六方锰氧化物薄膜多铁性能的第一原理设计与研究

Multiferroic materials have a great and potential research value for applications in multiple-state memory elements, electric-field-controlled ferromagnetic resonance devices, spintronics, etc. Recently, multiferroic manganite is one of the most important families in multiferroic materials who has excellent properties, richness and complexity of physical phenomena. In the project, we will choose the hexagonal RMnO3(R=Y, Ho, Lu, etc) thin films as the object of study because they have potential applications and good prospects in the field of multiferroics materials. On consideration of heteroepitaxial constraints (such important variables as strain, interface termination, etc.), we will investigate the multiferroic properties of manganite films with various substrates by means of first principles methods based on density functional theory, combined with high resolution transmission electron microscopy and molecular dynamics simulation. To study the effect of microstructure defects on the multiferroic properties of manganite films, we will lay emphasis on finding the dominant factors to significantly increase the antiferromagnetic Néel temperature. To reveal the microscopic mechanisms responsible for coupling between ferroelectric and ferromagnetic order parameters of hexagonal manganites, we attempt to work out a close association between density functional theoretical design and experimental film control. After implementing the project, we will not only have gained an insight into the coupled behaviors and interactions between the charge, spin, orbital, and lattice degrees of freedom of multiferroic films, we will also have provided the theoretical references for evaluation of great potential applications of hexagonal manganite thin films in the field of new-type functional materials and device designs.

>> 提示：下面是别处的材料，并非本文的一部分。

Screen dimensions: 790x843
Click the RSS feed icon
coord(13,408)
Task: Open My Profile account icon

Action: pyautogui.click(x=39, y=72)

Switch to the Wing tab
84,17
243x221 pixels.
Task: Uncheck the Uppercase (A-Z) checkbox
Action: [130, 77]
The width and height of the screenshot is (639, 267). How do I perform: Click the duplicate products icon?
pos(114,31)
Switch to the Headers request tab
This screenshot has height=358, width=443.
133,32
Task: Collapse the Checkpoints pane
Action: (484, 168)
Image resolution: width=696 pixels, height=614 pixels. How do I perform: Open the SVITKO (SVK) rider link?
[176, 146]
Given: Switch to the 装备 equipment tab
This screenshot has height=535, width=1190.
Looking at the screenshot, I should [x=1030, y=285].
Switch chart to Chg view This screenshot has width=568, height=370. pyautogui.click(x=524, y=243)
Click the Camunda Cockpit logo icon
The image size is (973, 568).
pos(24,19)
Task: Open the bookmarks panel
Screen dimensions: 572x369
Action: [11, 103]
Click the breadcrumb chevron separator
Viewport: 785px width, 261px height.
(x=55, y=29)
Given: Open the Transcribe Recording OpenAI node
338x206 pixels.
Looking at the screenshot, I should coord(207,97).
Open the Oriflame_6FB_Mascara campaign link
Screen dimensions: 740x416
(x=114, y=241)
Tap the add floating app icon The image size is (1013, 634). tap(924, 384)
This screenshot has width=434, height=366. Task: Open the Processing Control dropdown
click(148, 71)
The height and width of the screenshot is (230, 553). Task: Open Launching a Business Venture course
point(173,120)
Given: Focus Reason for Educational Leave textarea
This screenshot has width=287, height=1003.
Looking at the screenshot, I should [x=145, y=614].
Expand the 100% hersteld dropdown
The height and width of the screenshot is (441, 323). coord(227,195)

多铁性材料在多态存储器元件、电场控制铁磁谐振装置、自旋电子学等方面有着巨大潜在的研究价值。近年来，多铁性锰氧化物因其优异的性质、丰富的物理现象成为多铁材料家族中的核心力量。 本项目拟以在多铁性材料领域中有着重要潜在应用价值的六方RMnO3(R = Y、Ho、Lu等)薄膜为研究对象，采用基于密度泛函理论第一原理方法为主要手段、并与高分辨透射电子显微术和分子动力学计算相结合，考虑异质外延约束限制(如应变、界面终止面等重要变量)，通过研究不同类型衬底薄膜多铁性性质，探讨微观结构缺陷对薄膜多铁性能影响，重点寻找能够显著提高薄膜反铁磁奈尔温度主导因素，建立理论设计和实验薄膜控制之间密切联系，揭示六方锰氧化物铁电性和铁磁性互相耦合微观机制。项目的完成不仅有助于探索多铁性薄膜电荷、自旋、轨道和晶格自由度之间耦合和相互作用，而且也为六方锰氧化物薄膜在新型功能材料与器件设计领域中应用潜力的评估提供理论参考。

项目运行期间，我们利用第一原理计算对多铁材料六方锰氧化物中的代表YMnO3的原子结构、铁电性、磁性以及磁电耦合进行了研究，发现Gamma3型反铁磁结构具有与实验相符的能隙,各种磁结构的铁电极化并不相同，这意味着YMnO3具有较强的磁电耦合作用，可以通过调控磁结构来改变材料的铁电性能。通过第一原理计算不同应变条件下以及La原子掺杂的YMnO3的磁交换作用，我们发现张应变可以提高YMnO3的奈尔温度，La原子掺杂则会更进一步的提高温度，这些发现对于研究六方锰氧化物的磁性相变、开发室温多铁材料等方向具有积极的指导意义。在实验方面，我们成功的在不同衬底上生长了YMnO3薄膜，利用透射电镜对界面结构进行观察，这对于薄膜材料的制备提供了有益的指导。此外，我们还对异质多铁材料Fe/BaTiO3界面上的空位进行了研究，发现当复合薄膜体系的界面存在一定量的空位时，不仅可以增加界面结构的成键强度，更为重要的是没有改变该体系的磁电耦合性质。项目执行期间在Journal of Applied Physics、Computational Materials Science等国际知名学术期刊上发表多篇学术论文。